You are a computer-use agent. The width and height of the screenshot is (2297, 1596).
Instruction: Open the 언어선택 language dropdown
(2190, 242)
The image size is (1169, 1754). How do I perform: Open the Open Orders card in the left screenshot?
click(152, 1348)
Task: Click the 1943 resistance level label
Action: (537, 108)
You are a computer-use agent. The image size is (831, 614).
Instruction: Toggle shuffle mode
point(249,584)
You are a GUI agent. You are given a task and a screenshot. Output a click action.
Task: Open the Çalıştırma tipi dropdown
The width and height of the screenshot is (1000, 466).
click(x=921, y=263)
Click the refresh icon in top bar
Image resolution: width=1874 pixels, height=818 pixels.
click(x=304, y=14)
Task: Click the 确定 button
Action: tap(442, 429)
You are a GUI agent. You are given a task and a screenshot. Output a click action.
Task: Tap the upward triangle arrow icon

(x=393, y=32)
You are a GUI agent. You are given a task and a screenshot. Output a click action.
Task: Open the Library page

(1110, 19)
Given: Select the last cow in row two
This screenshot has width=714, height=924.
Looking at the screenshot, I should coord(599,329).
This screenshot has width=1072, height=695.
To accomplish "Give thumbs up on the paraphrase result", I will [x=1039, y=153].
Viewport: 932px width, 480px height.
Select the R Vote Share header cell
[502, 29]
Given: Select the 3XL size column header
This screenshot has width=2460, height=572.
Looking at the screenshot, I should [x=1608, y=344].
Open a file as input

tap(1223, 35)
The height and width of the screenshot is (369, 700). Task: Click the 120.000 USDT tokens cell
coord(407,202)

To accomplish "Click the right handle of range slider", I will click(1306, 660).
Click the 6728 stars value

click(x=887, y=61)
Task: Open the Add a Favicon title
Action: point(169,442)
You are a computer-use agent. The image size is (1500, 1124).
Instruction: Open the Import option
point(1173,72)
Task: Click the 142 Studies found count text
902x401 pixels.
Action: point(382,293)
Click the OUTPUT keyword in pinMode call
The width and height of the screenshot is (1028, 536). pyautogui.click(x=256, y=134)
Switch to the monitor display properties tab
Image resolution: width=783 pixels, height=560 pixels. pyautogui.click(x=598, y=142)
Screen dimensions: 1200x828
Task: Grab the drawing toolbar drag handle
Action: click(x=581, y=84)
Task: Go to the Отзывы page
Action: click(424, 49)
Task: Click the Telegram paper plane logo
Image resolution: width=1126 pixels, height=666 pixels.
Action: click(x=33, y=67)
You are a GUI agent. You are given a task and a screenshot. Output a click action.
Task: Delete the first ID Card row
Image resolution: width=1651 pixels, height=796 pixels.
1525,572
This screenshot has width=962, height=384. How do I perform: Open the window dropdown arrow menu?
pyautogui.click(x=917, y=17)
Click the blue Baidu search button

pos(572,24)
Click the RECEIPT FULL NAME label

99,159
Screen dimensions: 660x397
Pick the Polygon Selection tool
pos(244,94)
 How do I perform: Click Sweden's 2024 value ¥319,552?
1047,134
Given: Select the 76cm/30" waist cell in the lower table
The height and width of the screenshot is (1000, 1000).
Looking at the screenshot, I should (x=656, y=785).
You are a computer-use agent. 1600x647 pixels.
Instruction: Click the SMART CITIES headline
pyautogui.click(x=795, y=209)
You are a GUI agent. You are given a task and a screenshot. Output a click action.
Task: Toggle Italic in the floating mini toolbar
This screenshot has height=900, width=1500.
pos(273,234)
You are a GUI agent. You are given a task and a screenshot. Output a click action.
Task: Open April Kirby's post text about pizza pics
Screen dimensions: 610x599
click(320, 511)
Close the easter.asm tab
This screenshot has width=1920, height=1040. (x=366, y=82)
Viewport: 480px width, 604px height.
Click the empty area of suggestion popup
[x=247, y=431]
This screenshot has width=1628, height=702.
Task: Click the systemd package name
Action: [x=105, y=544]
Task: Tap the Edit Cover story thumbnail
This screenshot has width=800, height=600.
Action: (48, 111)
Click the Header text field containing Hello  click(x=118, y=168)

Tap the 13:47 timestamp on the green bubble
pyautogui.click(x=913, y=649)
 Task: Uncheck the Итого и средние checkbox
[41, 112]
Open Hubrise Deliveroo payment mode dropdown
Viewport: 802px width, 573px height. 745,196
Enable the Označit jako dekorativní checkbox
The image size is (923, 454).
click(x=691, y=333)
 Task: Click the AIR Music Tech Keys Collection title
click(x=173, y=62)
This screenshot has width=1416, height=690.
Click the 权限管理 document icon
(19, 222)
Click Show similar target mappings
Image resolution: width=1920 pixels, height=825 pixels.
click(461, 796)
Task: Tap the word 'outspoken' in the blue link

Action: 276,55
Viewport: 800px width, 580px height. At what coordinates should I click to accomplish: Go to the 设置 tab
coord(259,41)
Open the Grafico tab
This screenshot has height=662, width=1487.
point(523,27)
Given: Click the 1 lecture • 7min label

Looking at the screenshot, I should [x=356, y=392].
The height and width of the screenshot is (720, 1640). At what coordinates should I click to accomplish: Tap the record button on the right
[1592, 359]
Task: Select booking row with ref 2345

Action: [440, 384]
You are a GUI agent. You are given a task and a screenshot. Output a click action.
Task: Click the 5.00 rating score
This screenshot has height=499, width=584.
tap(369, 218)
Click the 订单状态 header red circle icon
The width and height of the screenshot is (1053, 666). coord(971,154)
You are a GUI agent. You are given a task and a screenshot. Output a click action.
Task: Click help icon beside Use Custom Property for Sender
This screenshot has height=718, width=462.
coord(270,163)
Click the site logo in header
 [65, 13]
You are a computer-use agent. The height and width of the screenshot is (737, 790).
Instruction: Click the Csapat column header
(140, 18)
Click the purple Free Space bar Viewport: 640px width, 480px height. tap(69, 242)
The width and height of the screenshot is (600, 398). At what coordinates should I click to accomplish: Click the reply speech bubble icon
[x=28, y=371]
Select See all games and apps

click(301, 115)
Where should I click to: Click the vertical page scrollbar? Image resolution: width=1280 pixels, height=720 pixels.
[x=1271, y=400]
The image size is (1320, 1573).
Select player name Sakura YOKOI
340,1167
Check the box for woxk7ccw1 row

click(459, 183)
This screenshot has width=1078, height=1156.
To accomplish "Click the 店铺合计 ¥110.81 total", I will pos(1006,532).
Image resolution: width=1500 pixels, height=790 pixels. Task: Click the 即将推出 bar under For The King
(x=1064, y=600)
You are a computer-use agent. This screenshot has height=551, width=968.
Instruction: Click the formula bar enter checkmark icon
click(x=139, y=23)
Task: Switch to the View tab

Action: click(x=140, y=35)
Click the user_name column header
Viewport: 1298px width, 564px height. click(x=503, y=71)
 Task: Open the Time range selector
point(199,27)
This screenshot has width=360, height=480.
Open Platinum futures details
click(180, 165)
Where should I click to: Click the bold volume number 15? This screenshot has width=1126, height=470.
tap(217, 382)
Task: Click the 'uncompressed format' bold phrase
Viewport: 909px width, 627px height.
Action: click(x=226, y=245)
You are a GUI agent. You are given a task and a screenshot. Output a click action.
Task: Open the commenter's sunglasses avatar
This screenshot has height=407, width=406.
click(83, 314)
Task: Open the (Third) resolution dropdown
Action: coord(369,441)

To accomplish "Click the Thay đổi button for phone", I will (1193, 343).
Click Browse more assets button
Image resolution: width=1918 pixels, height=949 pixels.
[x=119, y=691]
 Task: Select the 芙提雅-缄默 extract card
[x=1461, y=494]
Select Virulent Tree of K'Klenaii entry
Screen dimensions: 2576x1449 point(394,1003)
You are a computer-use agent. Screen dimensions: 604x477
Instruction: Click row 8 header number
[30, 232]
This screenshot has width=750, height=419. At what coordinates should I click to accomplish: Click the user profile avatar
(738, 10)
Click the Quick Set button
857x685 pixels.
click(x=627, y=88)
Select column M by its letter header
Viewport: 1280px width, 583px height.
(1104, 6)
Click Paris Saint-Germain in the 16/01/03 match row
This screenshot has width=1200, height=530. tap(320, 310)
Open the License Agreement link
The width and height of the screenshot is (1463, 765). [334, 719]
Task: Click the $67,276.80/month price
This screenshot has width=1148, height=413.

○ ○ ○

> [PROBLEM TO WORK ON]:
Whenever a line in the material contains the word "computer", copy that line.

> [THE COMPLETED TASK]:
You are a computer-use agent. The width and height of the screenshot is (2297, 1596).
You are a computer-use agent. The image size is (831, 614).
You are a computer-use agent. The image size is (1500, 1124).
You are a computer-use agent. 1600x647 pixels.
You are a computer-use agent. The height and width of the screenshot is (737, 790).
You are a computer-use agent. This screenshot has height=551, width=968.
You are a computer-use agent. Screen dimensions: 604x477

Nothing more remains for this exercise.